Cela ne va probablement pas vous aider dans vos longues séances d’entraînement de triathlon en conditions stabilisées.  Mais en fournissant un bénéfice à votre travail de vitesse, cela peut signifier s’entraîner plus fort pendant ces sessions particulières. Donc, cela signifie un entraînement global plus efficace et peut-être de meilleurs résultats le jour de la course.

Les avantages sont probablement les plus importants pour un athlète de distance au sprint, et les moins importants pour un athlète Ironman de longue durée.

Quelle quantité prendre ?

Les recherches ont généralement porté sur des doses de 4 à 6 grammes par jour de bêta-alanine et ont révélé que ces doses augmentaient la concentration de carnosine dans les muscles. Les résultats spécifiques sont propres à chacun. Cependant les études ont révélé une augmentation allant de 15% à 80%, selon l’International Society of Sports Nutrition.

Le degré spécifique d’augmentation peut dépendre de la génétique ainsi que de vos niveaux de carnosine de base – ceux qui ont des niveaux de base plus élevés peuvent voir une augmentation atténuée par rapport à ceux qui ont des niveaux initiaux plus bas.

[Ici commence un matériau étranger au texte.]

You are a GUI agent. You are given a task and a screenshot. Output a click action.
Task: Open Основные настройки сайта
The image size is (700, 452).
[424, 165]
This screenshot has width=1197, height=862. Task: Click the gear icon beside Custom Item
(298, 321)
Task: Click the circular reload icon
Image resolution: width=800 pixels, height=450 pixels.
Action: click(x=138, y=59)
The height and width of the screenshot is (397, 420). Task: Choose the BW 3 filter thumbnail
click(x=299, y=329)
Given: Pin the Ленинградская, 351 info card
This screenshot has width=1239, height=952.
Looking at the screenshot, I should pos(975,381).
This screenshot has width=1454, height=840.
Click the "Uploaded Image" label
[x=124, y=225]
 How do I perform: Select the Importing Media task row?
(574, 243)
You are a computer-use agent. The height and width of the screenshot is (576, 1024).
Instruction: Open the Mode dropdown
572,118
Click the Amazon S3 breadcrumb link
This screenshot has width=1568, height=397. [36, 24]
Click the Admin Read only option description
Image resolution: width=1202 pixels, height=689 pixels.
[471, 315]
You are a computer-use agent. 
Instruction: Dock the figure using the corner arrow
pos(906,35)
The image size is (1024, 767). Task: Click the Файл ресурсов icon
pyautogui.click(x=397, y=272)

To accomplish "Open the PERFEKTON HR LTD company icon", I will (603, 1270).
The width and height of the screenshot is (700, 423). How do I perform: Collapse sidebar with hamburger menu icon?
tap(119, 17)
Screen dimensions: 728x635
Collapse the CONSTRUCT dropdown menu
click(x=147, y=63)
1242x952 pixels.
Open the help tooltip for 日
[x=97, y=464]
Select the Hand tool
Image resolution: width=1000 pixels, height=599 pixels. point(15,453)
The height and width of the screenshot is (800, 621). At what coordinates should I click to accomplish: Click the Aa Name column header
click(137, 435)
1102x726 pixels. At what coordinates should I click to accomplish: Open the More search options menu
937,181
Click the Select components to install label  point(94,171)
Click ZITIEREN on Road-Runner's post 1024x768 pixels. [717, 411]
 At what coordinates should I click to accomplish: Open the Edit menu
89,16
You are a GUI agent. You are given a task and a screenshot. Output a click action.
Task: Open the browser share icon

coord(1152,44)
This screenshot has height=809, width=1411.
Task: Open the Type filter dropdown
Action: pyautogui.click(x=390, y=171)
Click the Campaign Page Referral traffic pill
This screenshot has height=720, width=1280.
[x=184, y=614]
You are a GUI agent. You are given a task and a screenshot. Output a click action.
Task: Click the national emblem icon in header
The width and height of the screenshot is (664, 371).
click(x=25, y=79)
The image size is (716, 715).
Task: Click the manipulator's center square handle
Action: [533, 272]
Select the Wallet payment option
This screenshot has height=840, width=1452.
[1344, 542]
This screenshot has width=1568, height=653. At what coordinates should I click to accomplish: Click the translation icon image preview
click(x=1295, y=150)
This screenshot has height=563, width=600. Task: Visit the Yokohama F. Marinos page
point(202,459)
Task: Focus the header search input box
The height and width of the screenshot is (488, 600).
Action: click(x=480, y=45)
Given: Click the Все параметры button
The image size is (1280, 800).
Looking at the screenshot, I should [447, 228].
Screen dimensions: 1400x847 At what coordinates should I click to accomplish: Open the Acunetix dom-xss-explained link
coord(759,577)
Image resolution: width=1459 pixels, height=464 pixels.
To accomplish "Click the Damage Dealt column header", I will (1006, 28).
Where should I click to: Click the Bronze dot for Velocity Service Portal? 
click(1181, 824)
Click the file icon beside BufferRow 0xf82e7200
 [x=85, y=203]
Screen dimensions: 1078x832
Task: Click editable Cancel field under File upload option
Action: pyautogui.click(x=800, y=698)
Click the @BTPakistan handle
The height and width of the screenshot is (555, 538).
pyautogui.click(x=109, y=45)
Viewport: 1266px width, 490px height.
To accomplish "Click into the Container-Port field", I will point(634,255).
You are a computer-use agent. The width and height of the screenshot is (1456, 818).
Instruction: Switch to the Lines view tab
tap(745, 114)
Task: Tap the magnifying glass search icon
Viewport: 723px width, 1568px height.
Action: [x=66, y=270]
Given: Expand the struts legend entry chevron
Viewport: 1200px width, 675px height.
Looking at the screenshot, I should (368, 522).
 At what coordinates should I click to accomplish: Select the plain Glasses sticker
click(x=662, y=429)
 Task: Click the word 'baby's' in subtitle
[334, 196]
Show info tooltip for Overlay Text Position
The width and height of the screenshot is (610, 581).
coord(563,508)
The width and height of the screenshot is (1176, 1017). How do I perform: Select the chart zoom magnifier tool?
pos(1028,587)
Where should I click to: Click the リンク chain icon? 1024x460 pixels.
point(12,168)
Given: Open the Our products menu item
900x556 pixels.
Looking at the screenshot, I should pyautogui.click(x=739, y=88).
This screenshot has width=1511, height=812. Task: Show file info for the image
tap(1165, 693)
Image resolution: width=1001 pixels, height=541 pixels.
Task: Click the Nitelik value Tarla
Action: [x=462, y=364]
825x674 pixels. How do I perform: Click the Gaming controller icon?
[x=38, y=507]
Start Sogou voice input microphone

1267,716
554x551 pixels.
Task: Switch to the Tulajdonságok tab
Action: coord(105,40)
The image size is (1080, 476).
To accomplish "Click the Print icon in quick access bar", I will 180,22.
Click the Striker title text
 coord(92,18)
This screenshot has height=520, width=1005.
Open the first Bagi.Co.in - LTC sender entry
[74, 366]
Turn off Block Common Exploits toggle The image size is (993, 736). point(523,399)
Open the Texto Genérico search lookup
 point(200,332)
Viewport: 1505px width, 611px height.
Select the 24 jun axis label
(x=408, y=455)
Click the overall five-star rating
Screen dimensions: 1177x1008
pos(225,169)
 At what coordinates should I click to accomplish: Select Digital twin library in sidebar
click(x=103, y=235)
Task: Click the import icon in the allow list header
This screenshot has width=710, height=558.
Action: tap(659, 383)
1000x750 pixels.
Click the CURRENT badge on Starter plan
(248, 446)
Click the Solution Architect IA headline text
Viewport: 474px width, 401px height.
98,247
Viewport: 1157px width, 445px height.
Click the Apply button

Les niveaux de carnosine peuvent être influencés par :

Régime alimentaire, puisque les consommateurs de viande ont généralement des niveaux de base plus élevés que les végétariens. Le niveau d’entrainement car les personnes entrainées ont tendance à avoir des niveaux plus élevés. La décomposition de différents types de fibres musculaires dans votre corps. En effet, avec des fibres à contractions rapides ayant un niveau de base plus élevé par rapport aux fibres à contractions lentes.

La bêta-alanine n’est pas un supplément  à prendre à un moment précis.  Vous n’avez pas besoin de le prendre comme un booster pré-entraînement.  Vous pouvez le prendre en doses fractionnées tout au long de la journée pendant quatre semaines (ou plus) pour obtenir une efficacité potentielle.

Quels sont les effets secondaires de la supplémentation en bêta-alanine ?

L’effet secondaire le plus courant de l’utilisation de la bêta-alanine est une sensation de picotement.  C’est plus fréquent avec de fortes doses à la fois.  La sensation est considérée comme inoffensive, mais elle peut être un peu ennuyeuse.  Le risque de cet effet secondaire peut être minimisé en prenant des doses divisées de 2 grammes ou moins plusieurs fois par jour.  De plus, elle s’estompe généralement avec le temps.

Il n’y a pas beaucoup de recherche sur la supplémentation à long terme en bêta-alanine, cependant, comme vous mangez régulièrement de la bêta-alanine dans les aliments et que votre organisme en produit régulièrement, il est peu probable que la supplémentation soit préoccupante à long terme.